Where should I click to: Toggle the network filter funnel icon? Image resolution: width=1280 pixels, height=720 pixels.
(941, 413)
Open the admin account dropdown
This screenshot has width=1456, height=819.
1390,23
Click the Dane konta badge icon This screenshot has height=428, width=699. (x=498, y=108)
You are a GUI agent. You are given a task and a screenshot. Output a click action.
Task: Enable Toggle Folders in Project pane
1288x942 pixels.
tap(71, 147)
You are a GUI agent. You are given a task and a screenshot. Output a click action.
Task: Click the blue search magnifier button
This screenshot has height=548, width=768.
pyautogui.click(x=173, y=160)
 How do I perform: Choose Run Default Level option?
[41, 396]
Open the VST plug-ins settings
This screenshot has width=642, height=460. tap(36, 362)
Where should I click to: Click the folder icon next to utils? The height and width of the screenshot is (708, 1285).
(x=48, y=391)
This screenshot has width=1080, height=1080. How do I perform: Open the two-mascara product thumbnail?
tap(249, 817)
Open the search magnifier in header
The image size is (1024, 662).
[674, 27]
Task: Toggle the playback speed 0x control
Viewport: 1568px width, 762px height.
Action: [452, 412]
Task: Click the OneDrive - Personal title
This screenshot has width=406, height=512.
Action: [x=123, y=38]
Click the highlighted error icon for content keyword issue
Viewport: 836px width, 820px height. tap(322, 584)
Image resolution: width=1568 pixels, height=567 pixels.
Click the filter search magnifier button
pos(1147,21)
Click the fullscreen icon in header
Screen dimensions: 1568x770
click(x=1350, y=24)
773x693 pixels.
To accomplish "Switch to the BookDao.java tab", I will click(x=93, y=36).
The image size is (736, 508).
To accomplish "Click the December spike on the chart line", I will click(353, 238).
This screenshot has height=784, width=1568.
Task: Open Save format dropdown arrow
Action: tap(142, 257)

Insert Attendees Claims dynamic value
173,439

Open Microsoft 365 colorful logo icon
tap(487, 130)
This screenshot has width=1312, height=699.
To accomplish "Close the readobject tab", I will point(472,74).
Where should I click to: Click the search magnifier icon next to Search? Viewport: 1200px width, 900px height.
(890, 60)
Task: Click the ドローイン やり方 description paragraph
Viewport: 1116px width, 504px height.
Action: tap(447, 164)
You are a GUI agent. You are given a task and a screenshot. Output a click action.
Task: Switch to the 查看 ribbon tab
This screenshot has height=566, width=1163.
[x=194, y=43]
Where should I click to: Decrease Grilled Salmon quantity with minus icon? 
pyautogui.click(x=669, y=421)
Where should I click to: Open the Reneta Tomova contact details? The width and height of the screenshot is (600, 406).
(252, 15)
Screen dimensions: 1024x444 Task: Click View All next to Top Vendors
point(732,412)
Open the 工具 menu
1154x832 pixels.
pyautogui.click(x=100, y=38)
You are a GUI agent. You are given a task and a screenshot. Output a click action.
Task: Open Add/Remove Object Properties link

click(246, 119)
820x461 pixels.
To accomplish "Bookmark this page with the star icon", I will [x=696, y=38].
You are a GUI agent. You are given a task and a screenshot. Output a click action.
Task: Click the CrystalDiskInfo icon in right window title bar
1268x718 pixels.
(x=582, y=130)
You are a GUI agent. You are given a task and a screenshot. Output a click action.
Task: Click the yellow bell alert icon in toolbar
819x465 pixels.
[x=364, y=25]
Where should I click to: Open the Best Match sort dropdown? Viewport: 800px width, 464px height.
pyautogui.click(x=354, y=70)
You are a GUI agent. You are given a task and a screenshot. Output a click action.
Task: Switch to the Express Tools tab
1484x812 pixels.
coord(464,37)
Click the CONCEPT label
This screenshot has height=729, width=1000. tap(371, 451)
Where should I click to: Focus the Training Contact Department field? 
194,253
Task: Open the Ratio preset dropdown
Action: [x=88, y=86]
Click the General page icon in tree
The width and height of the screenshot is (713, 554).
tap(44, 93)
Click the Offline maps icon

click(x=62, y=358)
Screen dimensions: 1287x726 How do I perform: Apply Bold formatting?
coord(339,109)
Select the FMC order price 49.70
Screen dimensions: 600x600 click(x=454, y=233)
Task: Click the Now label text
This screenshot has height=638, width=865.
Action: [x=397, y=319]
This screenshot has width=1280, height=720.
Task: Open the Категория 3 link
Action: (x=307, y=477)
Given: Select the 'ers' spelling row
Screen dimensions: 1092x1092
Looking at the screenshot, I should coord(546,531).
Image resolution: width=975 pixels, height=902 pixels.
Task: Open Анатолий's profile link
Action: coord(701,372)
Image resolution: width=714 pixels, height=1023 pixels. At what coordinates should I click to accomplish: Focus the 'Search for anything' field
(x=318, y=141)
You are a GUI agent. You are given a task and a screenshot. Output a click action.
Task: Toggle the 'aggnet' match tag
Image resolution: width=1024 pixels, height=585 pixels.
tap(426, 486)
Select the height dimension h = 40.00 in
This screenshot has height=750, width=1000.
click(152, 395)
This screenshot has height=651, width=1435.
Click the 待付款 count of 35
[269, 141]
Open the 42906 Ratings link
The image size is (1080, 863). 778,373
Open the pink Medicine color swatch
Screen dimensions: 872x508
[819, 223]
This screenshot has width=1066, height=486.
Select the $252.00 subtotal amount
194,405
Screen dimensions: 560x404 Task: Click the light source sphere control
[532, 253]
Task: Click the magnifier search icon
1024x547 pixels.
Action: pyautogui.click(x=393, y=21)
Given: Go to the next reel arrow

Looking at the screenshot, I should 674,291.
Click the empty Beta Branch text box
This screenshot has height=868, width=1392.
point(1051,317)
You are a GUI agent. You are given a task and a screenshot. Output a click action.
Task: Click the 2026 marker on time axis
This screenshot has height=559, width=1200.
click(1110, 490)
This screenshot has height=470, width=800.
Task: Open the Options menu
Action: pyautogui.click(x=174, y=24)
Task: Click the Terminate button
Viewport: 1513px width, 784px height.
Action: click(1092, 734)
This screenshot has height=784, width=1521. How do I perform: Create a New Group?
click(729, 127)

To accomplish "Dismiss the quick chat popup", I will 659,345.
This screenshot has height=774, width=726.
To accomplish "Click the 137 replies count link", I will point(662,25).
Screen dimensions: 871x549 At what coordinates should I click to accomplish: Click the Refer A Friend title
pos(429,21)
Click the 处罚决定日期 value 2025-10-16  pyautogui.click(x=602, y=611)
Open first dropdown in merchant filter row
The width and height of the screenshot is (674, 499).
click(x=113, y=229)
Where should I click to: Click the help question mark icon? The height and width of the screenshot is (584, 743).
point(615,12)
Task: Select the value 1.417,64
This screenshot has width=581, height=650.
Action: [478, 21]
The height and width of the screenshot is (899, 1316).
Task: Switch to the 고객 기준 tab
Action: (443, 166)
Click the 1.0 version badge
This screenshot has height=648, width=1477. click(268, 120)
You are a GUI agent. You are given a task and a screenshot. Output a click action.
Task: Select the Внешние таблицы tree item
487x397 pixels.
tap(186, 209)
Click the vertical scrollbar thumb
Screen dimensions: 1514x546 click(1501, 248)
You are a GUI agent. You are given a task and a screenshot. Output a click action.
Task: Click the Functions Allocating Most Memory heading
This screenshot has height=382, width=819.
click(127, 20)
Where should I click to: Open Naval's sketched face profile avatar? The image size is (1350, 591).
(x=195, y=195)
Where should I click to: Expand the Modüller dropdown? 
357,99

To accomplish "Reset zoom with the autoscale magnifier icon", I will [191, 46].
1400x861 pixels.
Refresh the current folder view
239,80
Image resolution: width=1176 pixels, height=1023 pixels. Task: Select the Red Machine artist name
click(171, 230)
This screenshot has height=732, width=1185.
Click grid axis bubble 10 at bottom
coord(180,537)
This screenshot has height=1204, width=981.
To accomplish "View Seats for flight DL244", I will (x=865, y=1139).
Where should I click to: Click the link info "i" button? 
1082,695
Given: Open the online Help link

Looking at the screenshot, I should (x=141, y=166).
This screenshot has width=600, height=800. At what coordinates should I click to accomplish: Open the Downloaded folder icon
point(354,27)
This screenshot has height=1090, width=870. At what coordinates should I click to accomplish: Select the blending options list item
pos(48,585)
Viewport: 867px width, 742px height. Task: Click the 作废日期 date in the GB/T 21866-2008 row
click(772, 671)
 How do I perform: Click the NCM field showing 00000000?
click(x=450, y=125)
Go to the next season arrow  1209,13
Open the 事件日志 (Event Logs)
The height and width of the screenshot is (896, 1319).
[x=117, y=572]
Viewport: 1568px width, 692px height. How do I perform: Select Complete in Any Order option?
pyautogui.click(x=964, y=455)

----

• [Task instructions] Output exactly the lines of the data that run from the one containing "How do I perform: Click" to the very last line, and no others.

• [Task result]
 How do I perform: Click the NCM field showing 00000000?
click(x=450, y=125)
Go to the next season arrow  1209,13
Open the 事件日志 (Event Logs)
The height and width of the screenshot is (896, 1319).
[x=117, y=572]
Viewport: 1568px width, 692px height. How do I perform: Select Complete in Any Order option?
pyautogui.click(x=964, y=455)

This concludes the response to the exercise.